OK, I’ll have to give that some thinking, how to achieve that. Especially since you’re also …

bh:

… envisioning a user writing what's mainly a Snap*!* project, but using an Amalog extension that provides answers to queries, with a typical style of use wherein the GOAL block is inside a FOR EACH ITEM block that does something or other with each answer. In fact, maybe what GOAL reports isn't a stream of printable solutions, but rather a stream of environments of bindings of variables, and there's a separate ENVIRONMENT->SOLUTION that turns such an environment into a copy of the goal but with variables filled in. Or maybe even an intermediate ENVIRONMENT->VALUES that takes an environment in which variables can be bound to other variables or expressions and reports an environment, same data structure, but one in which every variable is bound directly to a constant value. And then VALUES->SOLUTION that etc.

Apparently you’re thinking out loud, which I agree is helpful at this stage.

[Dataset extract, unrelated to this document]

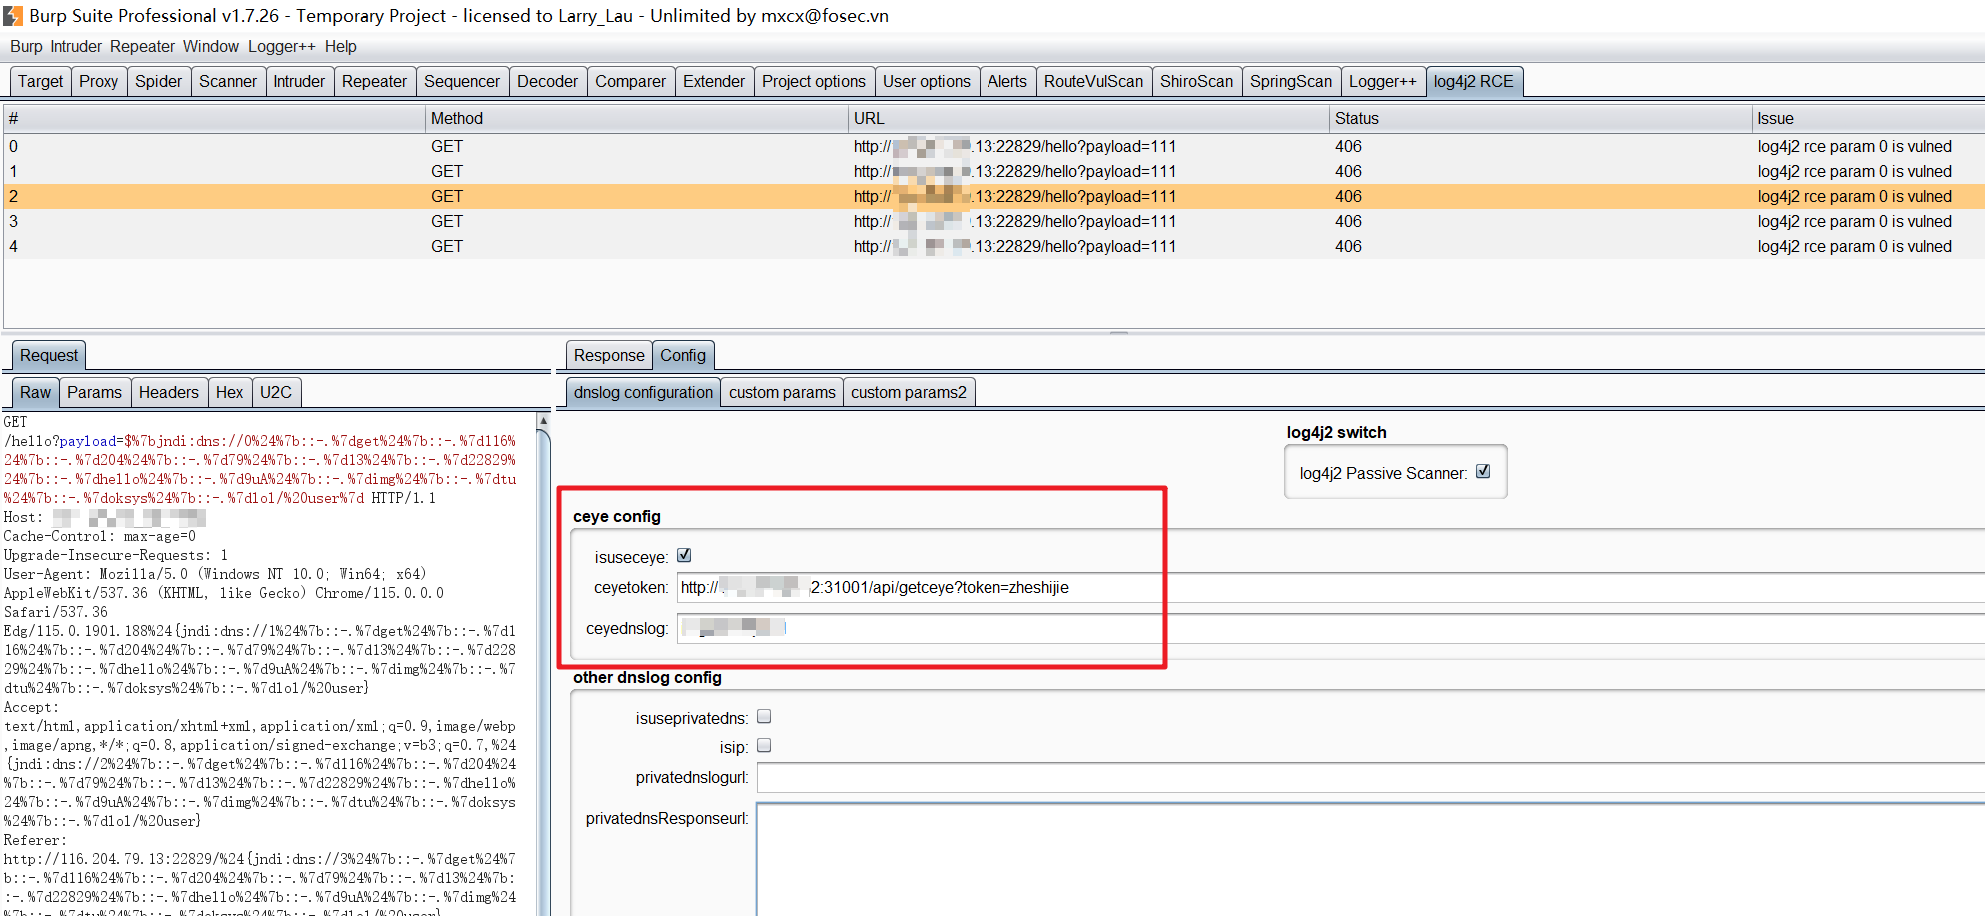Open the Window menu
This screenshot has width=1985, height=916.
211,46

I’m not sure if the stream approach is going to work here, though it may be useful for the REPL user interface.

As I see it now, there would have to be a common part, a REPL user interface, and an API. And within these main parts, modules for specific tasks like ranking clauses, and preventing infinite loops, I suppose I could do some experiments with respect to the software architecture, over the next 1-2 months or so, using this topic for sharing ideas and intermediate results.

Didn’t read that section, yet - or if I did I must have skimmed it, some time ago. Thanks for the suggestion … OMG, it’s SICP’s longest section.

qw23 · February 12, 2024, 11:56am

Meanwhile I did another little experiment. One of the advantages of using a block language is that it's easier not to make spelling mistakes. I actually spent an hour or so recently, debugging an Amalog program where I had made a spelling error concerning one of the variables within a rule, I recall.

So I wondered if I could extend the concoept of blocks for variables (or constants, or functors) to Amalog, too. This is what I came up with:

Logic programming DEVLAB script pic

Logic programming DEVLAB script pic (3)

And here's an example of its use:

Or even introducing new identifiers en passant:

The whole feature is optional, of course. One may as well use literals, or any combination of literals and this reporter.